The following Tuesday, the women were all busy working; I got busy too and half way through the day I noticed Rachel was there doing dishes, I asked one of the managers to get her so we could talk. Thinking maybe there was a miscommunication, I began to explain that she hadn’t been accepted into the center and that she was only needed for those two days last week. She said she clearly understood and that she thought if she came and worked (even if she didn’t get paid) that there might be a small possibility of getting to speak to me. She said, “ I know I was wrong in coming without being asked but I don’t regret it because now I am sitting with you and you are listening to me.” I admired her initiative and said go on and tell me a little about yourself.
She began by saying she had eight siblings living with her. I said wow, your mother had eight children and she said no my mother had fifteen children. During the genocide she watched her father and the ten oldest children die, the five younger ones survived. One of her sisters that had died had three children and her mom cares for those three children and her five that remained. I had a manager sitting together with us as we were talking. As I began to inquire about how the mother and eight children manage to get food both Rachel and the manager began to hide their faces as they were crying. I asked Joyce (one of the managers) to explain.
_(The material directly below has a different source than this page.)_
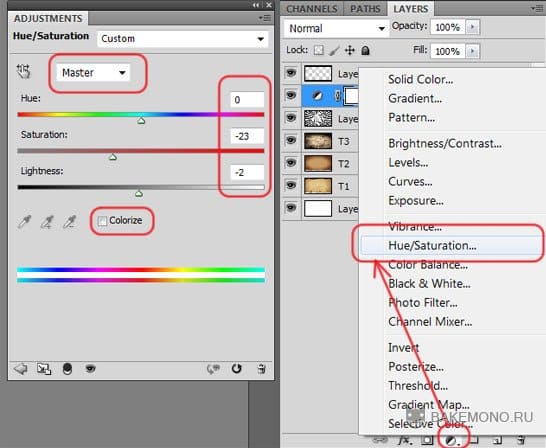Click the reset adjustment circular arrow icon
Screen dimensions: 546x448
[x=236, y=368]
She said, mom I know this particular family and trust me when I say this is a sad and difficult family situation. The manager said that she is part of a group on the church that comes together once a month to collect various items to help the family to survive. This group is comprised of many other poor people but at least if someone can bring a bar of soap or a cup of sugar or rice then it helps. They were both sobbing because they were trying to explain how painful and difficult the last eighteen years (did she really say eighteen years?!!?)have been. Rachel explained that even though her and her siblings had the privilege of getting sponsored and going to school, it still has been hard. She said they have all struggled because they have had to repeat many grades over and over because they are malnourished. Rachel said not every night, but most nights we go to bed hungry because we have no food. It’s difficult to have energy, to focus and think when you are hungry she explained. We have nine people and no income!
O.K. so my heart is melting and I am thinking maybe we can take just one more. We accepted Rachel part time into the training center and she has been a sweet blessing. As I was telling her about the training center, I mentioned that we provide health insurance and a hot healthy lunch daily. I wish you could have seen her eyes and heard her voice when she said, " If I get accepted to the center would that mean I could eat every day?" She was amazed.
The things we take for granted…"
Oh God, forgive me. I have been selfish, even in my gratitude. I have taken much for granted, and have judged without knowing from experience the debilitation of true poverty, deep hunger of both body and soul. I know so little of true physical need, and so little of true gratitude. May I learn from those who know much more.
The world grows ever smaller through global connections as the internet, facebook, twitter and all the rest bring the world into my living room. God, bring your perspective of "the world" into my heart. Soften my heart, don't let me become calloused and cynical about one more need. For surely this is how You are changing the world, one woman, one needy soul at a time.
What would the hand of Jesus offer to the needy that I "meet"? A touch of love, a loaf of bread, shelter and refuge for mind and body. Oh God, use me to bring gratitude to the hearts and lives of others. May the Body Christ grow larger as the world shrinks. The time is now.
For the needy shall not always be forgotten, and the hope of the poor shall not perish forever.